Here is a link from an earlier thread that is a walkaround of my property.

It's looking like I will 5-6 stations, so at this point, I know I will need:

-brass Y splitter/connectors
-4 port timers
-female hose swivel barbed
-poly pipe
-backflow preventers
-landscaping stakes to stake the poly pipe to the ground (up against bricks)

*Is there anything that you can think of that I should be mindful to ask the guy when he helps me?*
Are there any particular parts that you would recommend that I consider? I am going for convenience, so if you have any recommendations for the timers or any other parts, that would be great. I've always been recommended Hunter PGJ and Rainbird RVANs, but I am open to any considerations.

*Any opinions on what to keep in mind with these trenching this area?*


----------



## Di3soft (Jun 13, 2020)

@turfnsurf are you planning to run sprinklers off your spigot with water timers?

If you are not ignore my comments, if you are keep reading

I tried to set up a zone with 4 r-vans. running 1" polypipe. I could not get pressure or flow to work. It turned out to be the timer and spliters that dropped flow to less that 6.gpm. so it wouldnt work. I ended up building my own hacky valves that are controller by a cheap wifi controller. used 1" pvc and flow and pressure sky rocketed.


----------



## turfnsurf (Apr 29, 2020)

Di3soft said:


> @turfnsurf are you planning to run sprinklers off your spigot with water timers?
> 
> If you are not ignore my comments, if you are keep reading
> 
> I tried to set up a zone with 4 r-vans. running 1" polypipe. I could not get pressure or flow to work. It turned out to be the timer and spliters that dropped flow to less that 6.gpm. so it wouldnt work. I ended up building my own hacky valves that are controller by a cheap wifi controller. used 1" pvc and flow and pressure sky rocketed.


@Di3soft yes that sounds like my intention.
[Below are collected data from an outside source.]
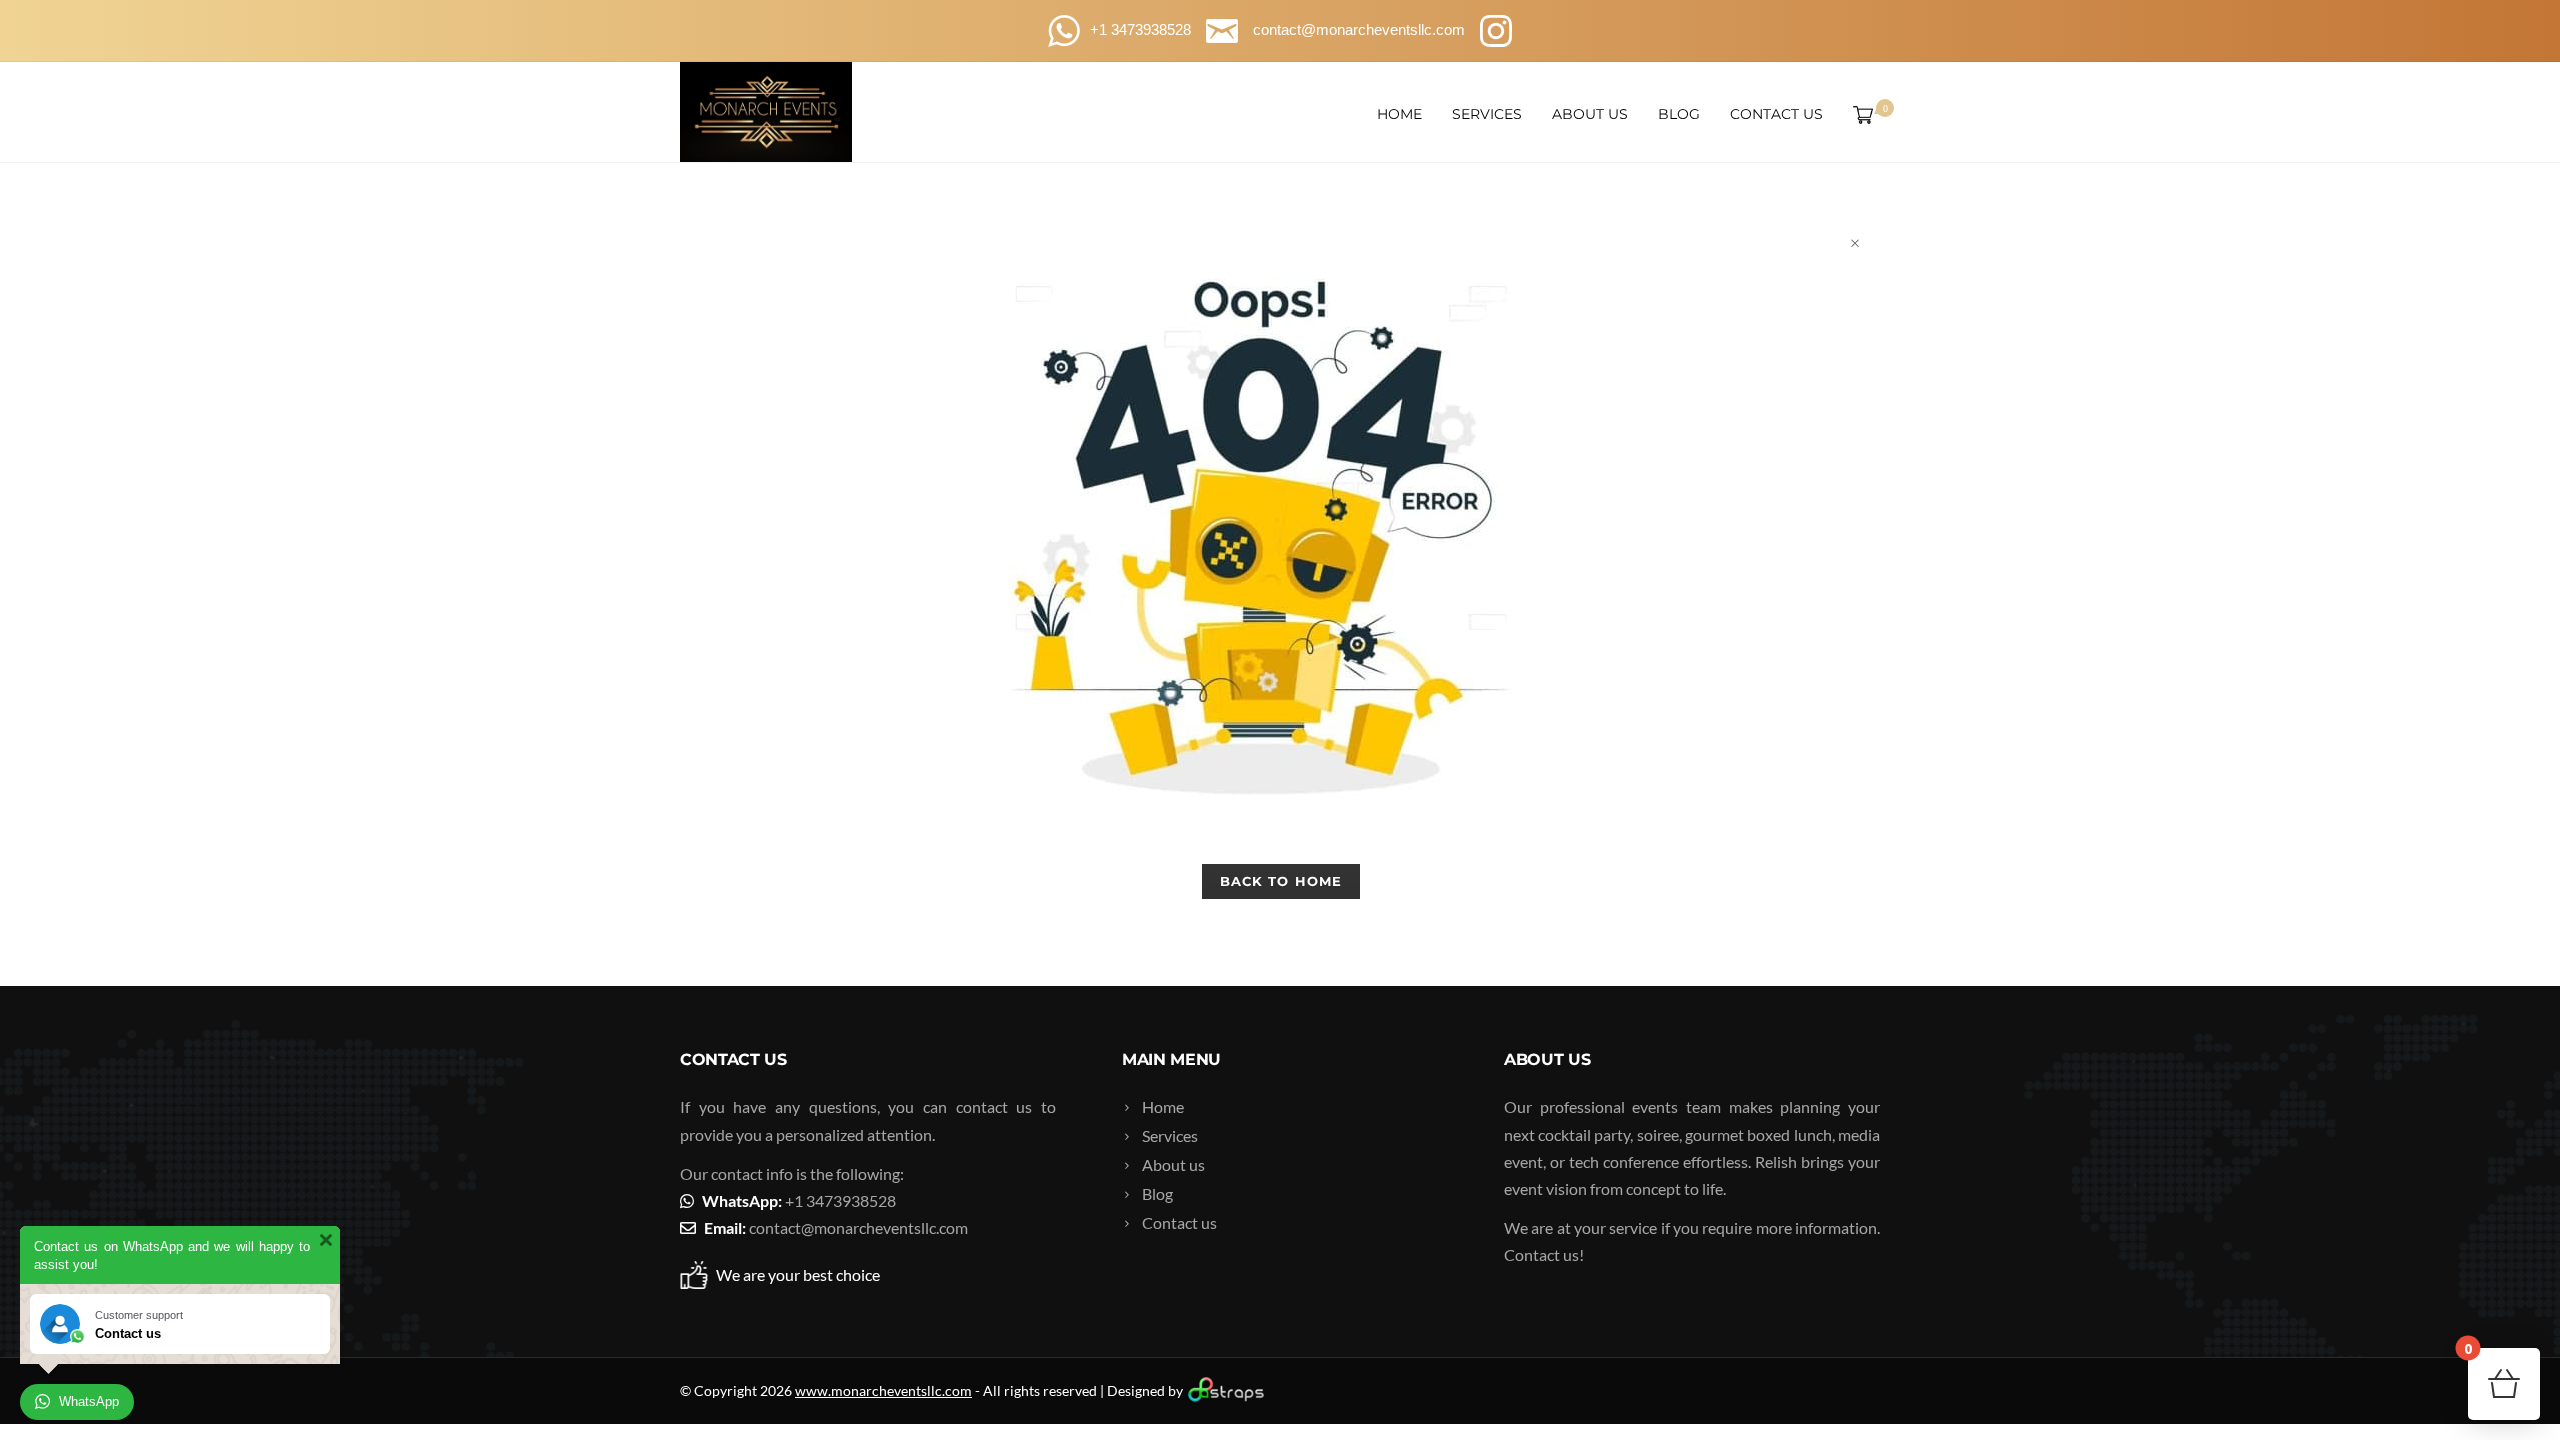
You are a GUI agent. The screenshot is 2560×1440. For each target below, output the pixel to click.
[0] (1859, 114)
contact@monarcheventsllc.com (858, 1227)
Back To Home (1280, 881)
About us (1590, 114)
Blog (1679, 114)
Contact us (1776, 114)
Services (1487, 114)
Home (1399, 114)
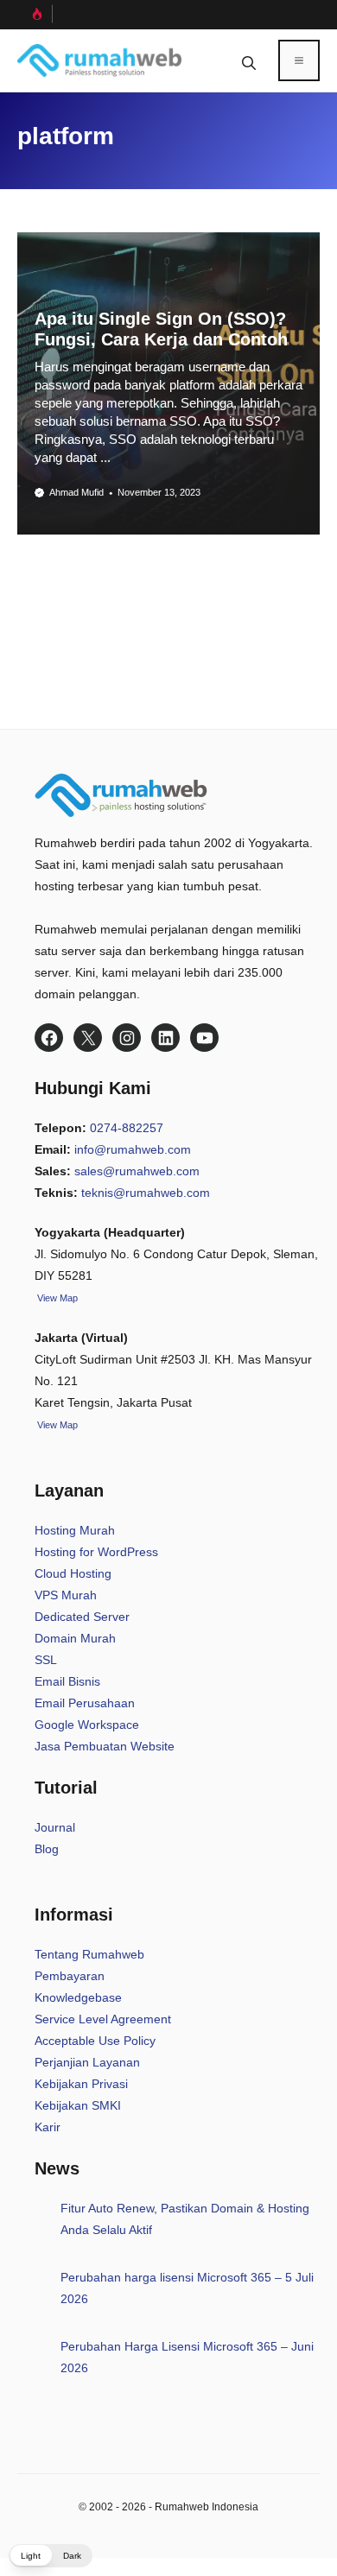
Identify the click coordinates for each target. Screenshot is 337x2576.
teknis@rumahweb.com (145, 1192)
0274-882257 (126, 1128)
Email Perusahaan (85, 1703)
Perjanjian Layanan (87, 2062)
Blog (47, 1849)
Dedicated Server (82, 1616)
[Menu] (299, 60)
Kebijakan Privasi (81, 2084)
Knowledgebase (78, 1997)
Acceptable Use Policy (95, 2041)
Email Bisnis (67, 1681)
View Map (56, 1425)
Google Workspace (87, 1724)
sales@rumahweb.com (137, 1171)
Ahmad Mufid (76, 492)
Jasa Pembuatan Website (105, 1746)
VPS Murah (66, 1595)
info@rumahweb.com (132, 1149)
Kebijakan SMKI (78, 2105)
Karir (47, 2127)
I wonder why your timer and splitters dropped the flow.

Does that mean that my proposed setup will do the same?


----------



## Di3soft (Jun 13, 2020)

@turfnsurf most likely as they all restrict flow pretty badly mine went from 11gpm to under 6. What size poly pipe were you going to run? and I do you know your static pressure and gpm from the hose bib you were planning on using?

This was my thread about the fiasco https://thelawnforum.com/viewtopic.php?f=5&t=20874


----------



## turfnsurf (Apr 29, 2020)

Di3soft said:


> @turfnsurf most likely as they all restrict flow pretty badly mine went from 11gpm to under 6. What size poly pipe were you going to run? and I do you know your static pressure and gpm from the hose bib you were planning on using?
> 
> This was my thread about the fiasco https://thelawnforum.com/viewtopic.php?f=5&t=20874


I am looking at using 1" poly pipe.
My static pressure (per my municipality) is 65.
My GPM is 10.

I don't know the relationship between those in terms of my flow.


----------



## Di3soft (Jun 13, 2020)

Flow in 1" pipe won't be affected it's the pressure loss but 1" you should see very minimal drop in pressure.


----------



## Di3soft (Jun 13, 2020)

Also read through the irrigation tutorial link in the stickies thread


----------



## turfnsurf (Apr 29, 2020)

Di3soft said:


> @turfnsurf are you planning to run sprinklers off your spigot with water timers?
> 
> If you are not ignore my comments, if you are keep reading
> 
> I tried to set up a zone with 4 r-vans. running 1" polypipe. I could not get pressure or flow to work. It turned out to be the timer and spliters that dropped flow to less that 6.gpm. so it wouldnt work. I ended up building my own hacky valves that are controller by a cheap wifi controller. used 1" pvc and flow and pressure sky rocketed.


@Di3softI am learning terminology so I had a question about your setup.

It looks like you head a leader hose connected to your hose bibb. Did you need a connector/adapter or does it screw right on?

Also, did you need a connector/adapter to connect the leader hose to that white valve? And what is that white valve called?

Is the longer hoses (orange and black) your two zones?


----------



## Di3soft (Jun 13, 2020)

The leader is just part of a 3/4 garden hose I cut so it screws right on to the bib and connected with a 3/4" barb to 3/4 male to the valve.

The white piece is just a home made "valve box" it now has 3 zones. It's 3 1" rainbird valves. All connected with 1" pvc. All controlled by a b-hyve.

And yes the longer hoses are the zones.


----------



## turfnsurf (Apr 29, 2020)

Di3soft said:


> The leader is just part of a 3/4 garden hose I cut so it screws right on to the bib and connected with a 3/4" barb to 3/4 male to the valve.
> 
> The white piece is just a home made "valve box" it now has 3 zones. It's 3 1" rainbird valves. All connected with 1" pvc. All controlled by a b-hyve.
> 
> And yes the longer hoses are the zones.


What was the original setup that caused for a loss of flow? Poly pipe straight into the bibb?


----------



## Di3soft (Jun 13, 2020)

Poly pipe into melnor 2 zone timer


----------